• **AIM OF THE EXERCISE**:
The answer must consist of every line in the data that contains "Toggle".

|---|

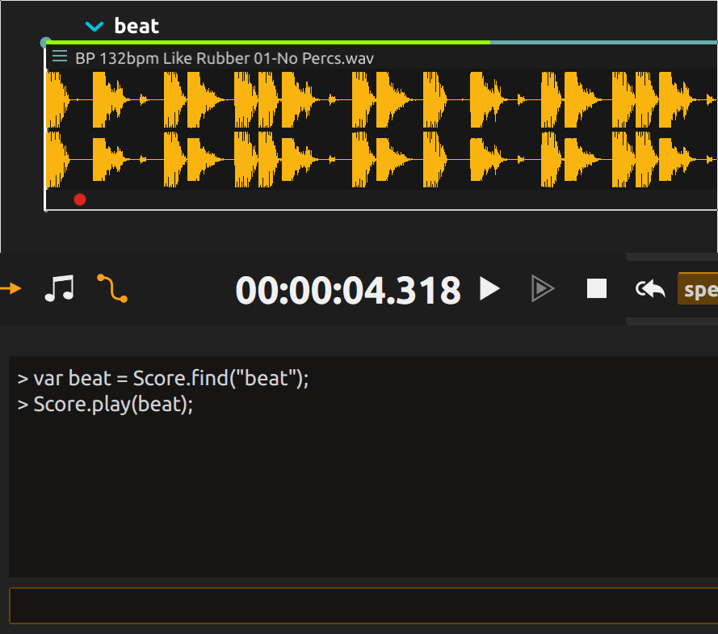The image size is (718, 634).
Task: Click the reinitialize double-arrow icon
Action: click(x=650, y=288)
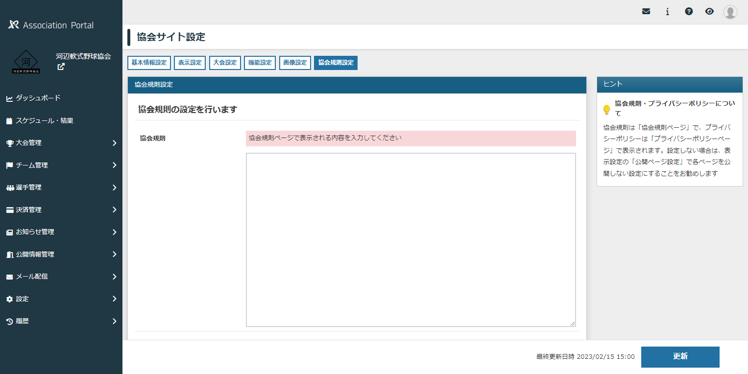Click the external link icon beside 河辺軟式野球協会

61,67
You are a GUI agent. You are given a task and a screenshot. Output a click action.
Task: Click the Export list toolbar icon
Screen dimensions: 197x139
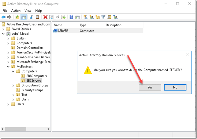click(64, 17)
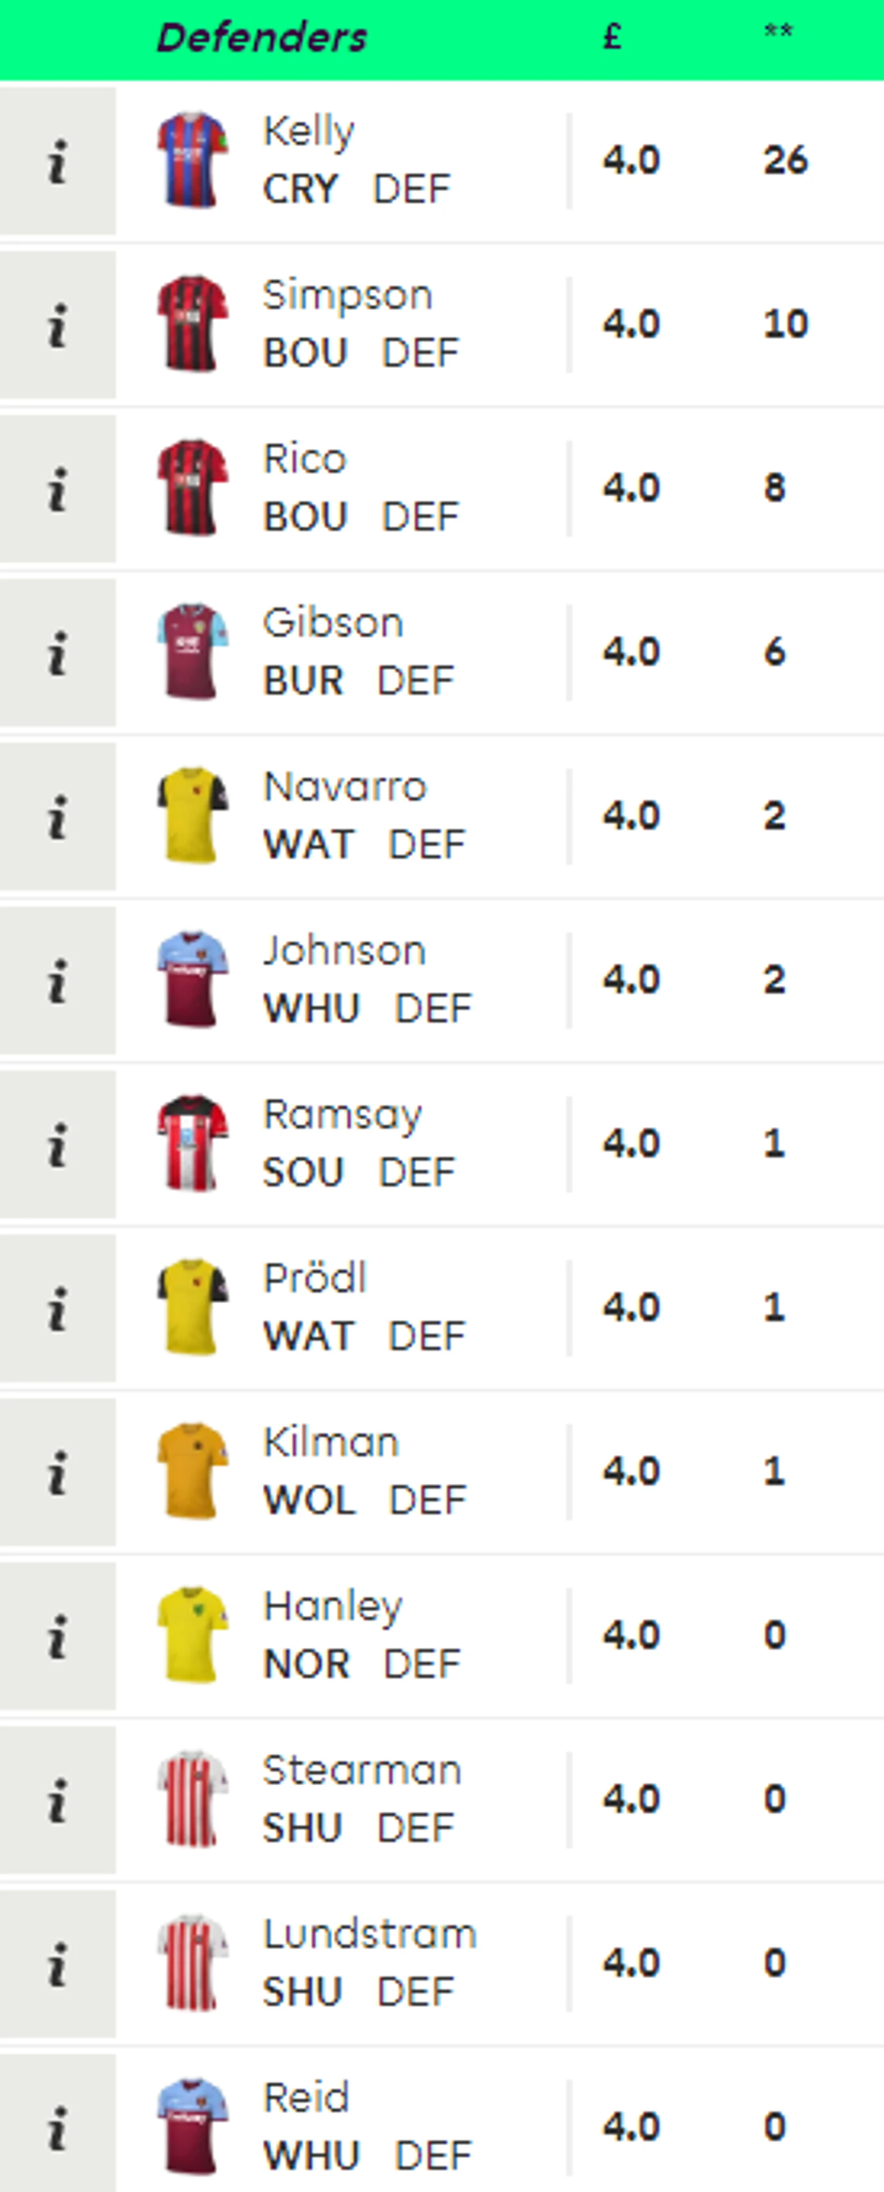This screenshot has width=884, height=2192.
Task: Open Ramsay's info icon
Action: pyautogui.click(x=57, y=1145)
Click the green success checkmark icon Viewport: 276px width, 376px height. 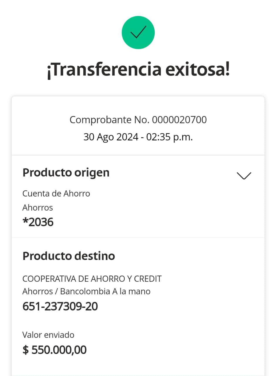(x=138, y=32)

|---|

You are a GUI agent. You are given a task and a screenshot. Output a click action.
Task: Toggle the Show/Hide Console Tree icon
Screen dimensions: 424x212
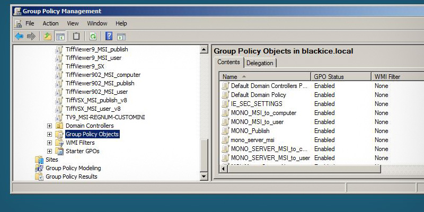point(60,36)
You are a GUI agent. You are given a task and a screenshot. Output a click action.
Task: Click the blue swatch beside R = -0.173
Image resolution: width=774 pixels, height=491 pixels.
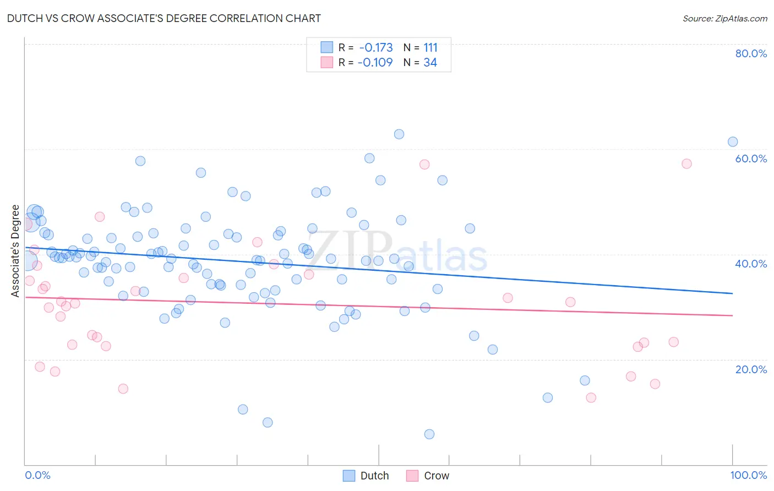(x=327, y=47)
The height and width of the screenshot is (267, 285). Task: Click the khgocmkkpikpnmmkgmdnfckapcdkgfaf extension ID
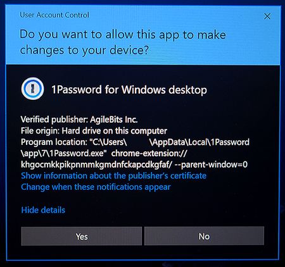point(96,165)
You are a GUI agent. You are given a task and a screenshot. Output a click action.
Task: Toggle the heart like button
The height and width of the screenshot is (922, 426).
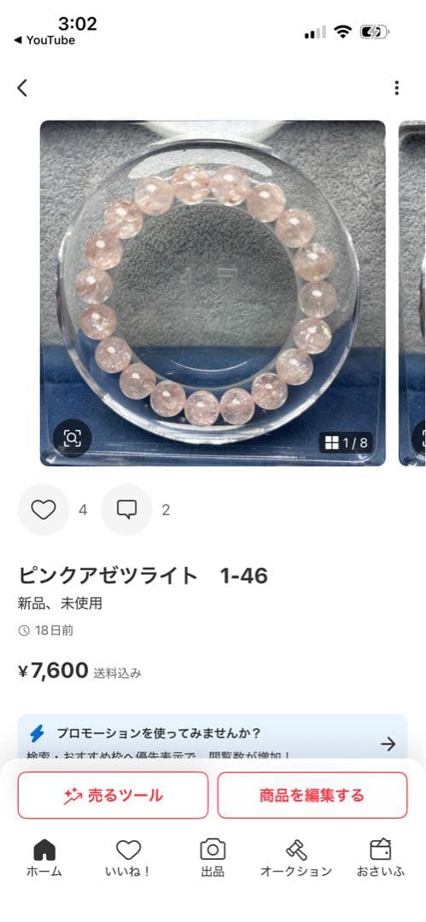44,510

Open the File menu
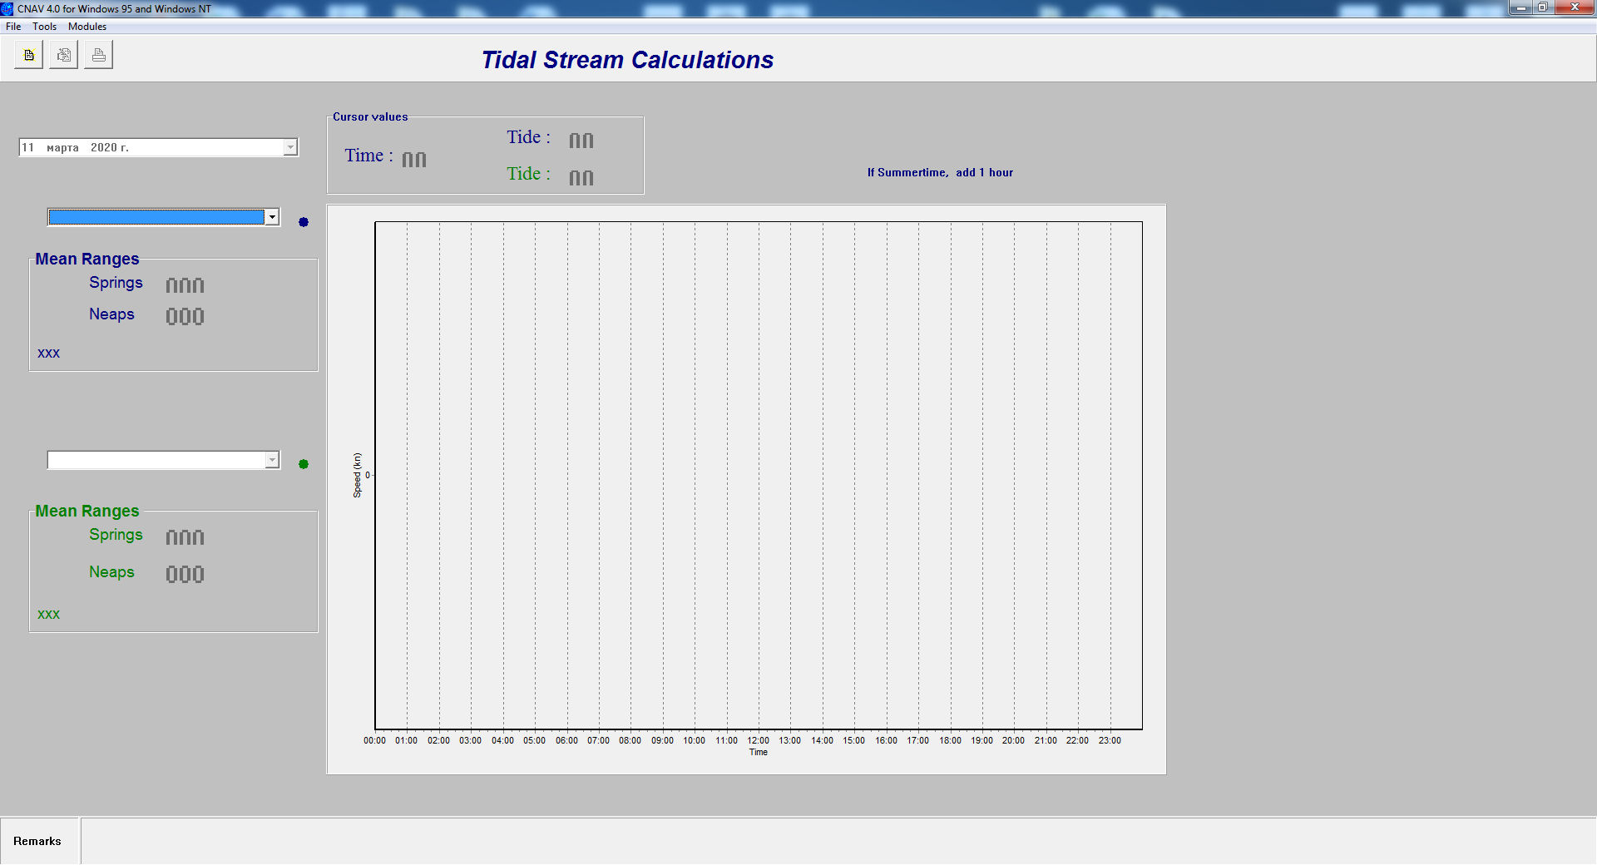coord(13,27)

|---|

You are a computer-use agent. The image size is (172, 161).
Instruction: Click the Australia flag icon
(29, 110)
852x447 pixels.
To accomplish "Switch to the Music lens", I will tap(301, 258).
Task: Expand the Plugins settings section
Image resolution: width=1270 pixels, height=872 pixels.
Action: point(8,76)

|---|

• **REPLY**:
Task: Toggle the Show/Hide Console Tree icon
Task: Toggle the heart like button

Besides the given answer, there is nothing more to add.